• SOURCE EXTRACT:
Patriotism aside, they are still dangerous animals, potentially lethal ones, and have been feared and hated accordingly. Some species are now endangered, and efforts are being made to restore them, largely by changing public perception, which is never an easy task with venomous animals.
Through all of our interactions with rattlesnakes, there is no aspect more bizarre, more controversial, and, in my humble opinion, more twisted than that of the Rattlesnake Round-Up.
The first rattlesnake round-up was held in 1939 in Okeene, Oklahoma, when Orville von Gulke decided it would be a great way to educate the public while reducing the number of what he saw as a local pest species. They are now held in several states, with the largest being in Sweetwater, Texas.
A rattlesnake round-up is, for lack of better word, a celebration of killing. Rattlesnakes are rounded up in large quantities, brought into a carnival-like atmosphere, handled, posed for pictures, weighed, measured, poked, prodded, and then killed. Their skins and meat are sold, their body parts made into trinkets and souvenirs. Even snakes that are not killed outright are often highly stressed as a result of the handling and lack of proper care. Profits often go to local charities, which is nice, but I can't help but wonder if there is a better way to raise money for a good cause than by slaughtering countless animals. I mean, I know the Girl Scouts already have the cookie market cornered, but really? This is all that's left?

• TASK INSTRUCTIONS: Please reproduce the rattlesnake text between "Patriotism aside, they" and "the Rattlesnake Round-Up.", inclusive, with "public perception" replaced by "public opinion".

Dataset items
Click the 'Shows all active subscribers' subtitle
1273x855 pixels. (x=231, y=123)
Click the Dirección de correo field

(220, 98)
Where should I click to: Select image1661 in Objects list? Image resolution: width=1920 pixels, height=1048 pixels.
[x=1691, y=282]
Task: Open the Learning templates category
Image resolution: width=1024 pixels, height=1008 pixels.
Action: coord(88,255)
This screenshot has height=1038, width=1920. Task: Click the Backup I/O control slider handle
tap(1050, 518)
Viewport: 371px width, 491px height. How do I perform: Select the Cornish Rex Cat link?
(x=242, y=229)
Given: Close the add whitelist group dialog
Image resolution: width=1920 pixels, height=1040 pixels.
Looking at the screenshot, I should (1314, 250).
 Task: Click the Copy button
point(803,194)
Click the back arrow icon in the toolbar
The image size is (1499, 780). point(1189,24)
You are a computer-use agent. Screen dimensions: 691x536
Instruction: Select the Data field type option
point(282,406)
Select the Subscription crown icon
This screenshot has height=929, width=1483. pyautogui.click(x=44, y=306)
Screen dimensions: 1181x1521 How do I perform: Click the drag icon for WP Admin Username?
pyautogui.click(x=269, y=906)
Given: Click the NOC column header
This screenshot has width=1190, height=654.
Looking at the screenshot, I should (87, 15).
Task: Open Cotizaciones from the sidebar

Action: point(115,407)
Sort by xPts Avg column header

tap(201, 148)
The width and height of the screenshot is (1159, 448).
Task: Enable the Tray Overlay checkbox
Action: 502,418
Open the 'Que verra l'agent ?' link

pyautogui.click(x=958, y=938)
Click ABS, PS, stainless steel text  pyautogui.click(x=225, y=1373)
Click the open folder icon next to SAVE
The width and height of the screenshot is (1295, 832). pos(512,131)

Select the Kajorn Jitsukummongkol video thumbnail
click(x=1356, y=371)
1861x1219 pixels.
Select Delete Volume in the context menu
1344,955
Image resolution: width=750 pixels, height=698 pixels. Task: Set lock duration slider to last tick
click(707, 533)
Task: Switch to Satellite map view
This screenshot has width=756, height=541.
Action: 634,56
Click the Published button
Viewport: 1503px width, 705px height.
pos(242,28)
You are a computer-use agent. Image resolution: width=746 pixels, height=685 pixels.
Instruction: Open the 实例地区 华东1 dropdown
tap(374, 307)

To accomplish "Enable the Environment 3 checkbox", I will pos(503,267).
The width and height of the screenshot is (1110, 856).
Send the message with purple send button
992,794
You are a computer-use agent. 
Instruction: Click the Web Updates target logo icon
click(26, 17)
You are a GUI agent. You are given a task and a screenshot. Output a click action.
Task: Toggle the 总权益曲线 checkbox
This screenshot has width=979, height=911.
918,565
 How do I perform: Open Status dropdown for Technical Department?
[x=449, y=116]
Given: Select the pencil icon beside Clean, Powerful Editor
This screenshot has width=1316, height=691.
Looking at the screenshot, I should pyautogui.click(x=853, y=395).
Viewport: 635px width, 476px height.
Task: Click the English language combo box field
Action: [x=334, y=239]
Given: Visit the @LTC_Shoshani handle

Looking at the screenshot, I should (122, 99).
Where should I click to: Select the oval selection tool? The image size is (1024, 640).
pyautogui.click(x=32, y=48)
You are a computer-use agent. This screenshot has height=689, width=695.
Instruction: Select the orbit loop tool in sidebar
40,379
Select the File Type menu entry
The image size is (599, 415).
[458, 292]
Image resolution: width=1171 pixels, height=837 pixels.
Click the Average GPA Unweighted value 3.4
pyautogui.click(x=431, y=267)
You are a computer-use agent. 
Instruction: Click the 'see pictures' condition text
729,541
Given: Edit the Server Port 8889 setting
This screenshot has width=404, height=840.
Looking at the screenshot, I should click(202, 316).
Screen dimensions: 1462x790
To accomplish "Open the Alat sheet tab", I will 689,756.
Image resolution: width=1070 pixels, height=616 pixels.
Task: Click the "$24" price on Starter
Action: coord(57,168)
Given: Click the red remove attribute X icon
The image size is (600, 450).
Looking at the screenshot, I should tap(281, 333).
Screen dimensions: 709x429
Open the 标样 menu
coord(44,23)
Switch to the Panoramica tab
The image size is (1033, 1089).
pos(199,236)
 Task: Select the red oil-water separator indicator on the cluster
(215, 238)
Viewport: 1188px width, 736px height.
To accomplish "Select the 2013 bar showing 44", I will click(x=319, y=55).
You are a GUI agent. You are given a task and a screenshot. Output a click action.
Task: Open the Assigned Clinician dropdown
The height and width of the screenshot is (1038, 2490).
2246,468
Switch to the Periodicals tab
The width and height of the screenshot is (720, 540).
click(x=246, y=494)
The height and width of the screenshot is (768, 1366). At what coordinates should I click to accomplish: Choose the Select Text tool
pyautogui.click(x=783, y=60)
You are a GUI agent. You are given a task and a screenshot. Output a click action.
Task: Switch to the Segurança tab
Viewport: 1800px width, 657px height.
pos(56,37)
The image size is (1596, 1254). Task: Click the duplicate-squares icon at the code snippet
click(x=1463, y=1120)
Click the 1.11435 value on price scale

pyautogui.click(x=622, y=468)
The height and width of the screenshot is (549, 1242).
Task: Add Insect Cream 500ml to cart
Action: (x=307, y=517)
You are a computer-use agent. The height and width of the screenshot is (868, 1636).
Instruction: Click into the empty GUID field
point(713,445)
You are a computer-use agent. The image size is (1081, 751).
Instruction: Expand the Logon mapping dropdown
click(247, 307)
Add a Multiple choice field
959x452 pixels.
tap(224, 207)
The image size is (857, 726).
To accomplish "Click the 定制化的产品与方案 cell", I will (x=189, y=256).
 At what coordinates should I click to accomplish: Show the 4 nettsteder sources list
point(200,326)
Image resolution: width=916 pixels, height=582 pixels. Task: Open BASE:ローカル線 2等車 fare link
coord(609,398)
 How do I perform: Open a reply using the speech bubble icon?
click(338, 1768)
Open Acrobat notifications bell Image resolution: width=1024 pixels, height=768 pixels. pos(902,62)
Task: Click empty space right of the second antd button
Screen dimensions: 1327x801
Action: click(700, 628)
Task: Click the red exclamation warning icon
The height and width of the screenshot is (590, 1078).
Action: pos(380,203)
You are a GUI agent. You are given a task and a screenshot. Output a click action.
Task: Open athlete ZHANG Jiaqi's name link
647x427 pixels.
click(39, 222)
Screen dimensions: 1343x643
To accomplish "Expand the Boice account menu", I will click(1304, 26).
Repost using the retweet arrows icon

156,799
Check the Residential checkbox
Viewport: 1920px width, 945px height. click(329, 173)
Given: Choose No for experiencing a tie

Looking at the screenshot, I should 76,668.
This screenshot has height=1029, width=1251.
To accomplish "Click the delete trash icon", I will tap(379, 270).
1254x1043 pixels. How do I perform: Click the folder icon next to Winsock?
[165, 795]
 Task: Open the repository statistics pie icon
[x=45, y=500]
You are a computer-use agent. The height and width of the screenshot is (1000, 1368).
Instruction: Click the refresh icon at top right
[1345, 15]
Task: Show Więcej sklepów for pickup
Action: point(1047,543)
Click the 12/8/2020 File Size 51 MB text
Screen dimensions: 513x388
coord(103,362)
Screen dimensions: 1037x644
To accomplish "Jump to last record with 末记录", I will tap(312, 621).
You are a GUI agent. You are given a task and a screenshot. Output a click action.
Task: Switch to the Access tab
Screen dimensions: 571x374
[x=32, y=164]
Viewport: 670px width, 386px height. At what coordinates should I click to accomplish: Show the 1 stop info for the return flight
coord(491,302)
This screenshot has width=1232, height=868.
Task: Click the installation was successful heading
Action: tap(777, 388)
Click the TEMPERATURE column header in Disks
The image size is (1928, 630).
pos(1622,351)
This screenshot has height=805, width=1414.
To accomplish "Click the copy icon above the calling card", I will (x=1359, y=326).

• SOLUTION:
Patriotism aside, they are still dangerous animals, potentially lethal ones, and have been feared and hated accordingly. Some species are now endangered, and efforts are being made to restore them, largely by changing public opinion, which is never an easy task with venomous animals.
Through all of our interactions with rattlesnakes, there is no aspect more bizarre, more controversial, and, in my humble opinion, more twisted than that of the Rattlesnake Round-Up.